To allow TB case management in countries with high prevalence of multidrug-resistant TB, the DOTS strategy should be adapted. Treatment regimens with second-line drugs should be incorporated as an option for use, provided that high cure rate and low defaulting rate of new cases are guaranteed. In addition, reassessment of the recommended standard retreatment regimen with 5 first-line drugs also should be considered, especially for new cases failing the standard treatment regimen with 4 first-line drugs. Moreover, DST should be implemented at least for patients failing the standard treatment regimen with first-line drugs. The introduction of feasible and inexpensive rapid testing for rifampicin resistance also should be explored. If DST is not possible, smear microscopy could still be used to change to a multidrug-resistant TB retreatment regimen.
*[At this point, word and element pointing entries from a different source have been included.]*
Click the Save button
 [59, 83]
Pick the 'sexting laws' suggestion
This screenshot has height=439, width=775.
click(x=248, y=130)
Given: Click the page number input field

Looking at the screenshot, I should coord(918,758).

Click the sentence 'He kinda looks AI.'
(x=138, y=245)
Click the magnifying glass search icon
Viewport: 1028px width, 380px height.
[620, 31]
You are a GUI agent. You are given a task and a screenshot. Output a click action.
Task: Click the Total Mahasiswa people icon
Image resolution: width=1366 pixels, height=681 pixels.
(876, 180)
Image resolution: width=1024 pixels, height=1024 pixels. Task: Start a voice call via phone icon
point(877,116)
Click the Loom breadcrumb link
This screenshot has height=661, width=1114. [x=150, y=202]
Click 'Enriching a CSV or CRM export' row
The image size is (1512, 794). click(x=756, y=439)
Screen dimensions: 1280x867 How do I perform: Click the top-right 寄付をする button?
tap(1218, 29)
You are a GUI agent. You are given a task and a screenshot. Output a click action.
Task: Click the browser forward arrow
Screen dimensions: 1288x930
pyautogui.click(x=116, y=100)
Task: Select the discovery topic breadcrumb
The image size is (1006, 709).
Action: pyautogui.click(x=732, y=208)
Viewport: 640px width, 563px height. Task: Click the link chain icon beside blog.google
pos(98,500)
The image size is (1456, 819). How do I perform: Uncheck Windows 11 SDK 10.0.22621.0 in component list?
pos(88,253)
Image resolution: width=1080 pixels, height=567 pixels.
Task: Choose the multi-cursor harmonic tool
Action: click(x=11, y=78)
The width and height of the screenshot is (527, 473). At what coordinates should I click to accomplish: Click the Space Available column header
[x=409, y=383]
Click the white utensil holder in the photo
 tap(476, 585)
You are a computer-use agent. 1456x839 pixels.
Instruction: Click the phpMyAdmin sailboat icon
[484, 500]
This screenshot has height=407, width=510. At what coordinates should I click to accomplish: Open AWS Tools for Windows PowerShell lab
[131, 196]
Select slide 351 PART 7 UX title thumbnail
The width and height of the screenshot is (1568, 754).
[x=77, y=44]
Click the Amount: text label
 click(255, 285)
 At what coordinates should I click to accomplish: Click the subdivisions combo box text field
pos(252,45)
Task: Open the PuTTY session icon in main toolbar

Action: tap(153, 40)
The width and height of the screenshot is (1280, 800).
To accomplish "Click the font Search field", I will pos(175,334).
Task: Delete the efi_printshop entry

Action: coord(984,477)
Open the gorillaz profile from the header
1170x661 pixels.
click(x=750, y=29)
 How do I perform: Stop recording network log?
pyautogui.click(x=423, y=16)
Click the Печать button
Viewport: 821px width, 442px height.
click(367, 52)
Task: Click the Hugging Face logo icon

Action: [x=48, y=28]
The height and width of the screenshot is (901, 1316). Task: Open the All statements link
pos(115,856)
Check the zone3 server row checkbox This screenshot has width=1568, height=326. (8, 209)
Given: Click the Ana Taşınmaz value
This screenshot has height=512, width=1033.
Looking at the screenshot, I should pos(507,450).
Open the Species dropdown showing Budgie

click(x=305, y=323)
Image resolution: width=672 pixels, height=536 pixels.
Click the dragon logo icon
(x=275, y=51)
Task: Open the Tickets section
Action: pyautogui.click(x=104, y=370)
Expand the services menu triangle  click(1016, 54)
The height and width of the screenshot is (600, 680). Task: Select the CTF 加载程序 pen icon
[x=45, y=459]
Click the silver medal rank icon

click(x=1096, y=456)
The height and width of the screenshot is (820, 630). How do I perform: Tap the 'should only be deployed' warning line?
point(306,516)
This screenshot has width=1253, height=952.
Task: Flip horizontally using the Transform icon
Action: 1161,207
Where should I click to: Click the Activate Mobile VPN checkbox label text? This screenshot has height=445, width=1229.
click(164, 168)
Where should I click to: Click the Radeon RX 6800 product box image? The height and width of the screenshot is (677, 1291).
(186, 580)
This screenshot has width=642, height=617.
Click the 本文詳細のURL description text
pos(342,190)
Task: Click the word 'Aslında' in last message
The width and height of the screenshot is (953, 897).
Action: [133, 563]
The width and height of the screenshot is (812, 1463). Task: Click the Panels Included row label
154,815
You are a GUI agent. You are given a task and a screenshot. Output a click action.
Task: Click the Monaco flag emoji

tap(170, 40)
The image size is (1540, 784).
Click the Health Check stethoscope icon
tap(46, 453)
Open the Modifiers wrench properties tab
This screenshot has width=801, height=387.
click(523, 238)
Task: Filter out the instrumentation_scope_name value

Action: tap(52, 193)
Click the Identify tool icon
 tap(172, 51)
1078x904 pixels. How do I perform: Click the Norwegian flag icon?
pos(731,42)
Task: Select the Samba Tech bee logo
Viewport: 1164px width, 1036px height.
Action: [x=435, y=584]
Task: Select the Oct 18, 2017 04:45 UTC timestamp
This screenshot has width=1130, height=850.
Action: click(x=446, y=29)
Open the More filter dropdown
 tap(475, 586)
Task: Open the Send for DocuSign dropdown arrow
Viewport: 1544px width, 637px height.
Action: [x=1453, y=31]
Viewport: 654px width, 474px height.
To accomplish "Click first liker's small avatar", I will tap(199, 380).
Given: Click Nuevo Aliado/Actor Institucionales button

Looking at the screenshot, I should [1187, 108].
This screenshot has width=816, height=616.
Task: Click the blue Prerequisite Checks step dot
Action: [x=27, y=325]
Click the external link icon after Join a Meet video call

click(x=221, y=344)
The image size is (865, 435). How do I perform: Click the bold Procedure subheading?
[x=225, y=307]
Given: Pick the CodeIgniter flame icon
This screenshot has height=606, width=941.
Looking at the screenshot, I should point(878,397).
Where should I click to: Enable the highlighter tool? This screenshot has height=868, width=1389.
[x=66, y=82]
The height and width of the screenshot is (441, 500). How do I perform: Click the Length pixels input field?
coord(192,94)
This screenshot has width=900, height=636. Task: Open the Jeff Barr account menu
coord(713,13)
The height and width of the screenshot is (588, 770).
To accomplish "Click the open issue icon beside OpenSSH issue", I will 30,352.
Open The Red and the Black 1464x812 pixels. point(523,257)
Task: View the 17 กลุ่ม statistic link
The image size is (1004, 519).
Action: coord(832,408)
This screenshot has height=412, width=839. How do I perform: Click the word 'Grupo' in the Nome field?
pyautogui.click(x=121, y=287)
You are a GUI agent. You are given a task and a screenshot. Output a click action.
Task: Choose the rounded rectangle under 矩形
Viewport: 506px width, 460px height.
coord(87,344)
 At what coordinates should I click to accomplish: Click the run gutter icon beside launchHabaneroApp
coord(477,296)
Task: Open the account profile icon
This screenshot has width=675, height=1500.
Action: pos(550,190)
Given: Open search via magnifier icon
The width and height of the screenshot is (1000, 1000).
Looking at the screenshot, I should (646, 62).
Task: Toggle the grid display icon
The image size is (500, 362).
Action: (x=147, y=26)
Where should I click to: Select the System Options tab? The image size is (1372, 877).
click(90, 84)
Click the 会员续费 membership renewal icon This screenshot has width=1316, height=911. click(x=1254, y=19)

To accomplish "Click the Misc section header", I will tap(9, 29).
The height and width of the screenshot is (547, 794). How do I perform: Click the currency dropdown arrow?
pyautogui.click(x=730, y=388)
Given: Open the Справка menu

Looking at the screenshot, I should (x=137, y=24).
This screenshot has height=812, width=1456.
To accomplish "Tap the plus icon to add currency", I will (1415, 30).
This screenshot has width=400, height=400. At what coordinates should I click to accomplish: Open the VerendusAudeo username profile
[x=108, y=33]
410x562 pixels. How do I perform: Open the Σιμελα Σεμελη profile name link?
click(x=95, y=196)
The best way to prevent the development of multidrug-resistant TB is to encourage countries to adopt DOTS and to provide standard SCC to new patients who will be the source of multidrug-resistant TB if not treated properly. Rifampicin, in particular, needs to be administered under strict supervision. Otherwise, therapy should be based on the administration of an 8-month treatment regimen for new cases of TB, in which the unsupervised continuation phase does not include rifampicin. Regimens including isoniazid and ethambutol in the continuation phase have been shown to achieve high cure rates.^23- 24 Finally, our results also suggest that any good TB control strategy should allow for the use of second-line drugs provided all possible measures are taken to ensure strict adherence to treatment, thus preventing the development of further drug resistance.